Kritik an der deutschen Politik und konkrete Forderungen
Die Haltung der deutschen Bundesregierung im Nahostkonflikt stößt bei vielen Deutsch-Palästinensern auf Unverständnis und Enttäuschung. Sie kritisieren vor allem die als bedingungslos wahrgenommene Unterstützung für Israel und die fortgesetzten Waffenlieferungen.
Iman Abu El Qomsan formuliert ihre Kritik direkt: „Deutschland redet von Neutralität und Frieden. Praktisch geschieht aber zu wenig. Die deutsche Politik unterstützt Israel oft kritiklos, während die Menschen in Gaza unter israelischen Bomben leiden und getötet werden.“
Aus dieser Kritik leiten sie konkrete politische Forderungen ab. Sie appellieren an die Bundesregierung, „menschlich“ zu handeln. Dazu gehören aus ihrer Sicht folgende Schritte:
- Sofortiger Stopp jeglicher militärischer Zusammenarbeit mit der israelischen Regierung.
- Verstärkte Anstrengungen, um mehr humanitäre Hilfe in den Gazastreifen zu bringen, insbesondere Wasser, Nahrungsmittel und Medikamente.
- Verhängung von Sanktionen gegen Unternehmen und Politiker, die die Besatzung im Westjordanland oder Kriegsverbrechen in Gaza unterstützen.
Diese Forderungen spiegeln den Wunsch wider, dass Deutschland seiner Verantwortung für die Menschenrechte und das Völkerrecht stärker nachkommt.
Zahlen und Fakten
Die persönlichen Berichte über Verluste stehen im Kontext der vom Gesundheitsministerium in Gaza gemeldeten Opferzahlen. Diese Zahlen werden von internationalen Organisationen wie der UN als glaubwürdig eingestuft, auch wenn eine unabhängige Überprüfung vor Ort schwierig ist. Die humanitäre Lage wird von Hilfsorganisationen seit Monaten als katastrophal beschrieben.

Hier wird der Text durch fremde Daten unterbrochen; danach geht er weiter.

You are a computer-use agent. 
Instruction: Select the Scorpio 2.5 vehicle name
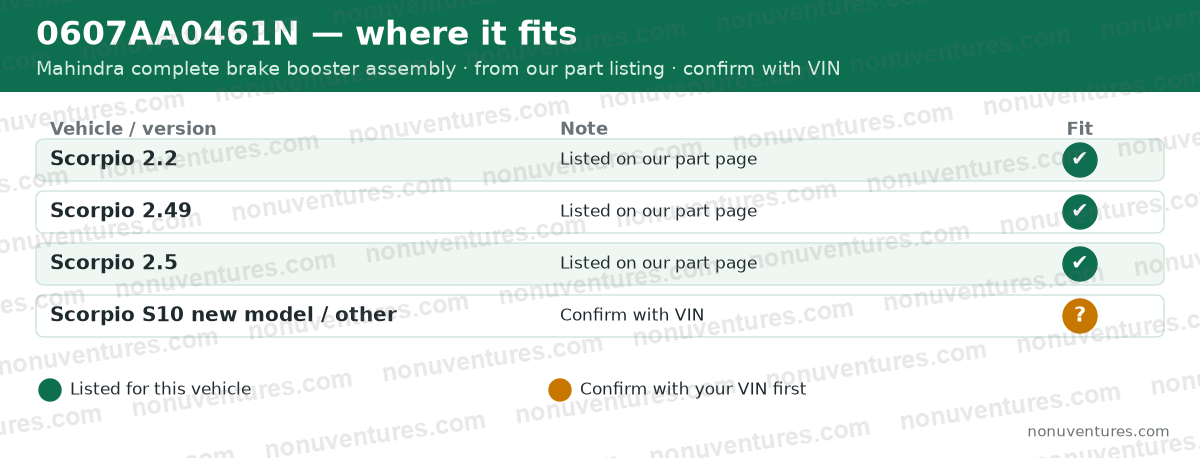(114, 262)
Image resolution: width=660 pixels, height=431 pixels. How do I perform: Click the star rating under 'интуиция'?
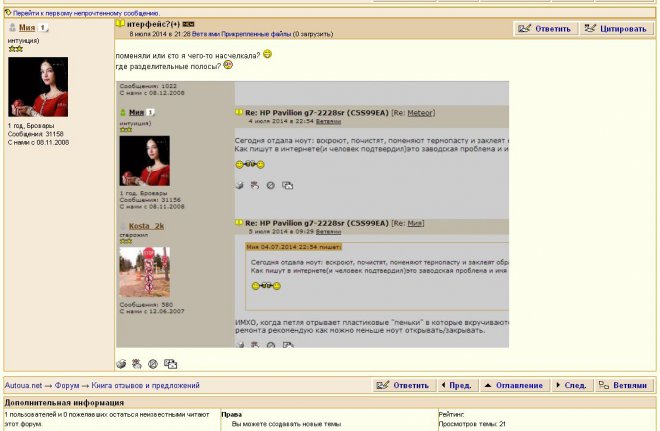point(15,48)
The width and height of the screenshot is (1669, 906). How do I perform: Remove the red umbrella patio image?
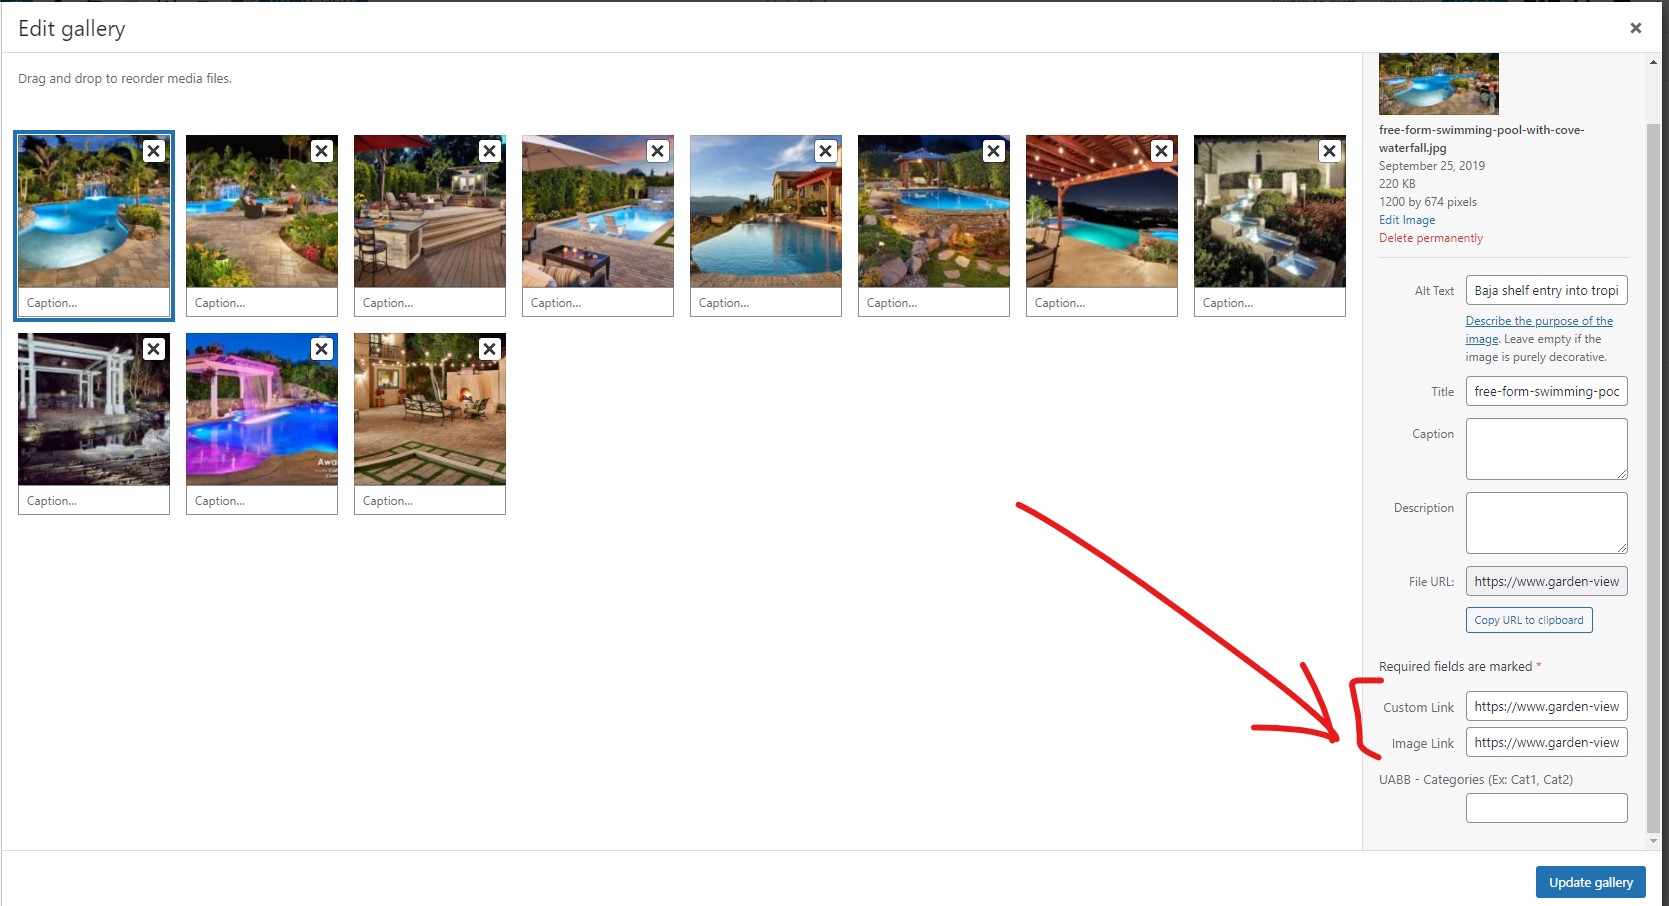(x=489, y=151)
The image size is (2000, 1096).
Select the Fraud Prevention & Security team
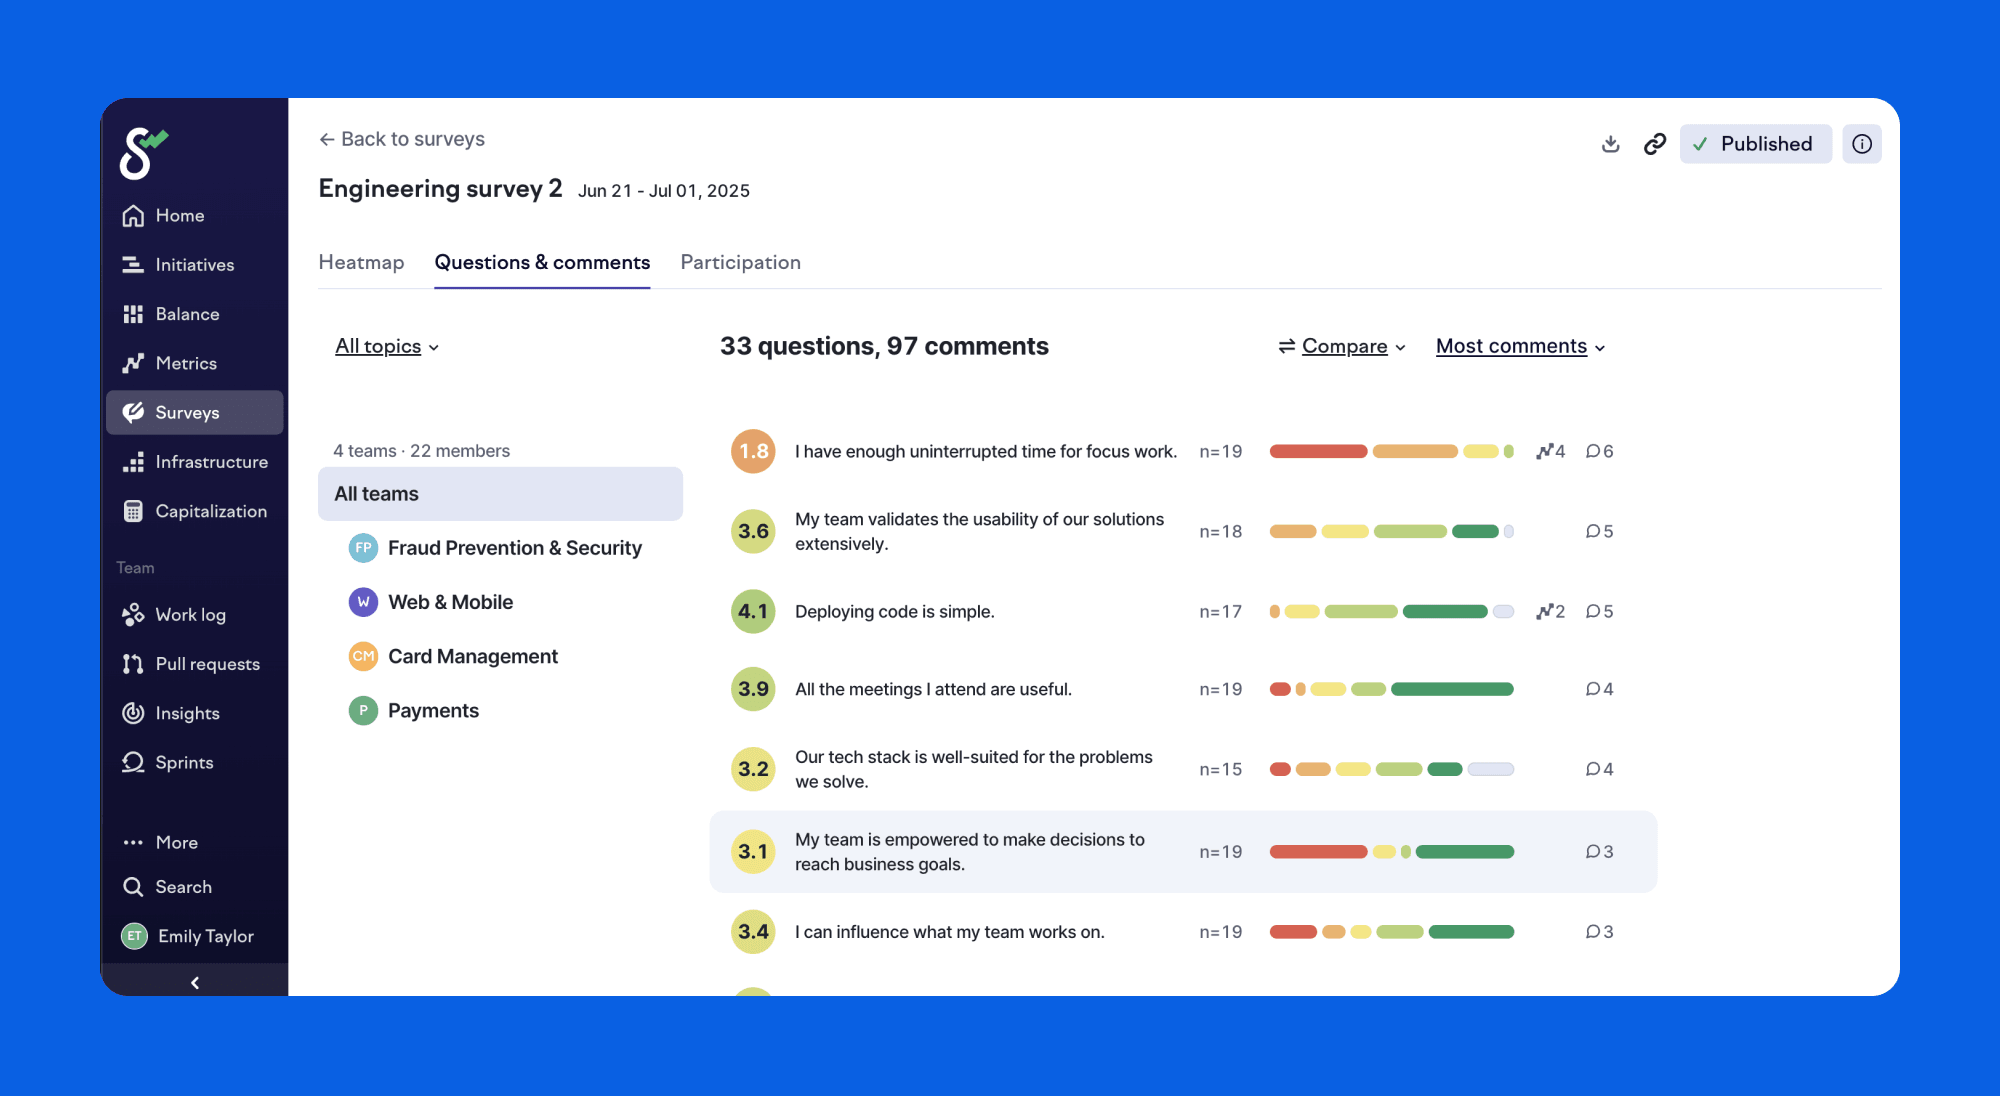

Ein Wunsch nach Frieden und Anerkennung
Trotz der politischen Forderungen und der tiefen Enttäuschung steht am Ende bei vielen der einfache menschliche Wunsch nach einem Ende der Gewalt im Vordergrund. Die Betroffenen sind nach zwei Jahren des Konflikts und der permanenten Sorge um Angehörige erschöpft.
Jules El-Khatib fasst die Sehnsucht vieler in der palästinensischen Gemeinschaft in Deutschland zusammen: „Wir möchten einfach einmal in Ruhe durchatmen, trauern und hoffen, dass die Gewalt endlich endet.“
Dieser Wunsch nach Normalität, nach einem Leben ohne die ständige Angst vor Bombenangriffen für ihre Familien, verbindet die Menschen. Während die politische Lage komplex bleibt, ist ihre Hoffnung auf einen dauerhaften Waffenstillstand und eine anerkannte, friedliche Zukunft ungebrochen.